As I sat in front of my keyboard, trying to find the keys to communicate what makes this Jaff special, I realised what his competitive advantage is. It’s not really a new characteristic but I suddenly had clarity about two groups of farmers; one group feeds the trees and the other feeds the soil. I am sure there is plenty of science that backs up both methods and it really is your personal preference. Soil-feeders are taking their nutrition back a level, to meet the trees in a more holistic and naturally sustainable environment, while tree-feeders get straight to the point, possibly overlooking conservation considerations in order to achieve commercial goals. This particular Jaff feeds the soil.

If I had to select ONE key element from this Jaff’s operation that played the largest role in his success, I would have to say soil.

Not because he inherently has great soils – it’s basically sand – but because he has boosted it with such a broad range of rich organic matter that it is practically edible! This brings a smorgasbord of valuable nutrition to the tree, enabling the tree to deliver impressive yields from a fertile base. So, what does he use?

  • Sugar mill sweepings. He collects all the ‘spillage’ and bagasse overflows from the local mill
  • Larger branches from pruning are chipped up
  • Nut husks
  • Filter press/fly ash

All these things are mulched up together and applied around the base of each tree by hand (when young) or with this specialised applicator that was engineered to specification, when the trees are older. This implement also applies the lime, when required. See video below.

Besides this organic matter, Jaff also supplements with CMS (concentrated molasses solids) from the Felixton Grower Consortium. This he applied at a rate of 6 t/h last year and the trees made their appreciation clear with the bumper crop he reaped. This product is high K making it a valuable supplement for small trees. Another vital component is silica (ash) which acts like an antibiotic for trees and is possibly a reason why Jaff does not struggle with phytophtera, of course, his sandy soils are also a factor here. The molasses in CMS fuels the microbial life in the soil and Jaff is careful to correct the acidifying effect of the molasses with lime when required.

The third component of Jaff’s four-part organic supplementation plan is spiked chicken litter compost. This is formulated by Jaff’s chosen agronomist. By the way, Jaff highly recommends choosing AN agronomist and committing to his advice.

In the mac industry, currently, there is a lot of distraction; overly complicating stuff is a real temptation.

Decide who you believe is worth collaborating with and tune out other ‘noise’. This may sound scary to you if you suffer from FOMO (fear of missing out) as I do. For us, tuning out anything is just not comfortable – what valuable titbits might we miss out on? But, think about the value that clarity and focus can bring to your operation if you are able to tune out all the ‘noise’ and commit to A plan … whether you’re able to or not, this successful farmer suggests you try!

Back to the spiked (necessary N) chicken litter compost … the agronomist samples Jaff’s orchards and brings his recommendation which usually has a slight difference for small trees (get a dose of K included) and larger trees. The formula is slow-release and packed with micro-nutrients.

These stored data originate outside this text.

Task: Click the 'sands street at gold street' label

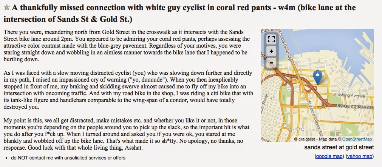Action: [339, 147]
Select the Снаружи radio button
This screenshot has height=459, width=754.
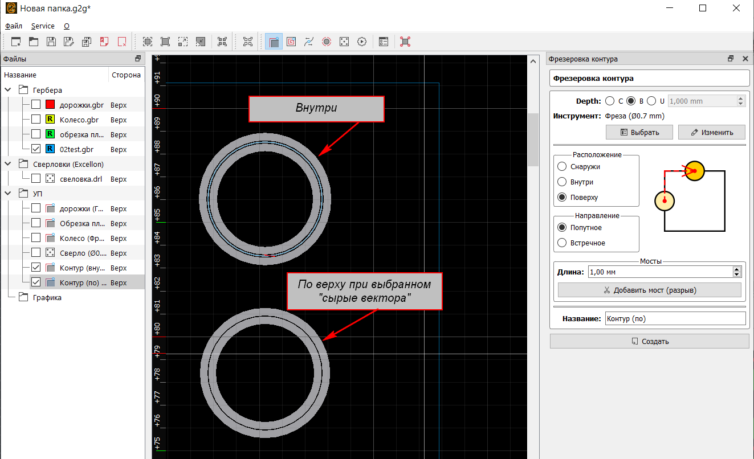562,167
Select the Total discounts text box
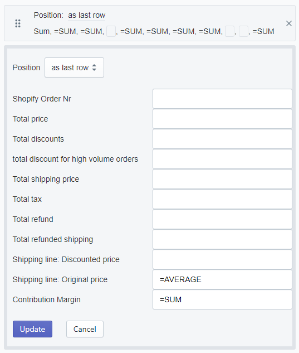This screenshot has height=353, width=299. pyautogui.click(x=222, y=139)
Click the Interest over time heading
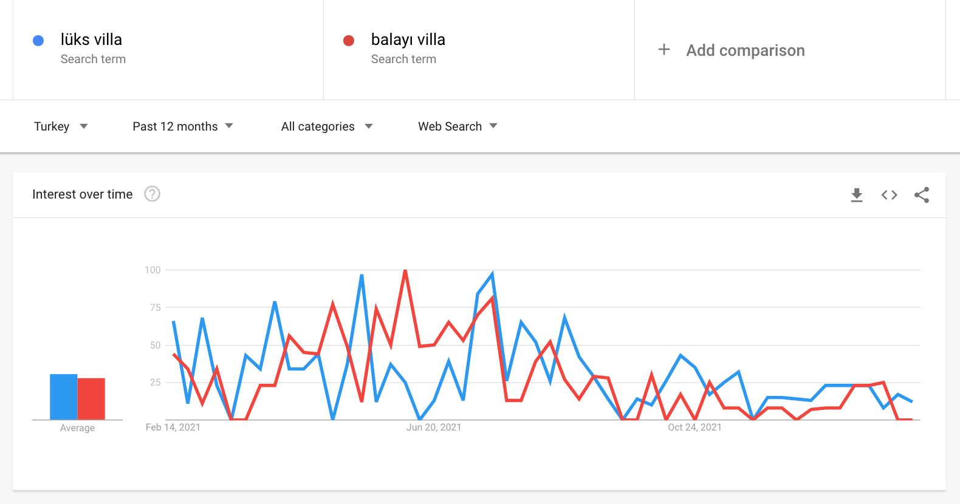This screenshot has width=960, height=504. (83, 194)
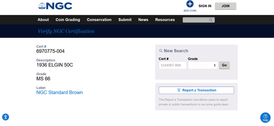
Task: Open the About menu
Action: [43, 20]
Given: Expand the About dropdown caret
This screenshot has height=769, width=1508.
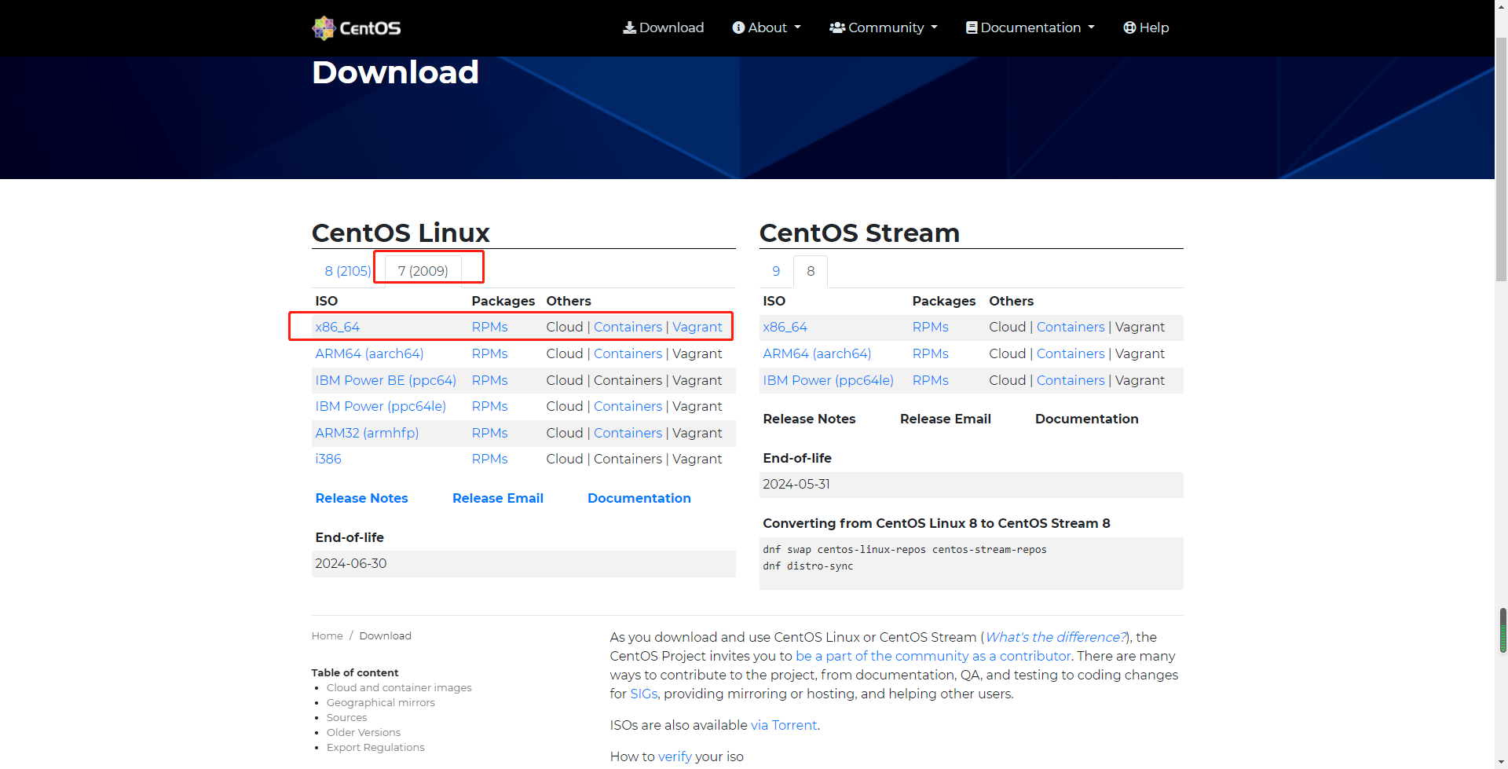Looking at the screenshot, I should [x=798, y=27].
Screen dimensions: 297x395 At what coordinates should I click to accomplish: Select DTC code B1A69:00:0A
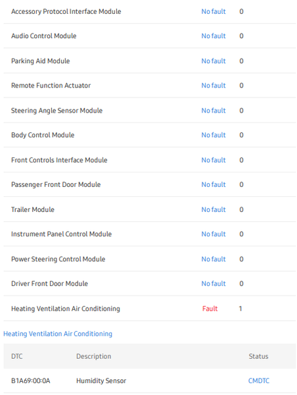pos(31,381)
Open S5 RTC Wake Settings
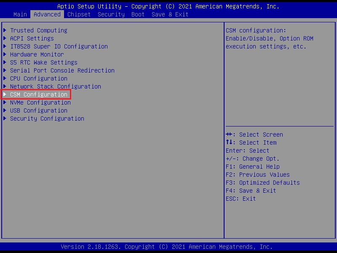Viewport: 337px width, 253px height. [43, 62]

And, the fourth part of the organic supplementation plan is the mulching of all smaller prunings in the interrows. Remember, the bigger branches went off to be chipped and incorporated with the sugarcane sweepings etc. What Jaff does in the interrows is that, immediately after pruning, he manually spreads winter oats seeds amongst the smaller prunings, then the mulcher comes along and effectively plants the oats whilst pulverising the cuttings into smaller pieces. Then, the interrows come alive with this fresh organic supplement which helps to prevent soil erosion during the winter months (there have been a few uncharacteristically heavy downpours during winter lately that would have caused some severe damage if it weren’t for the winter oats being in place). Then, when they die back, they add further organic matter to the soil.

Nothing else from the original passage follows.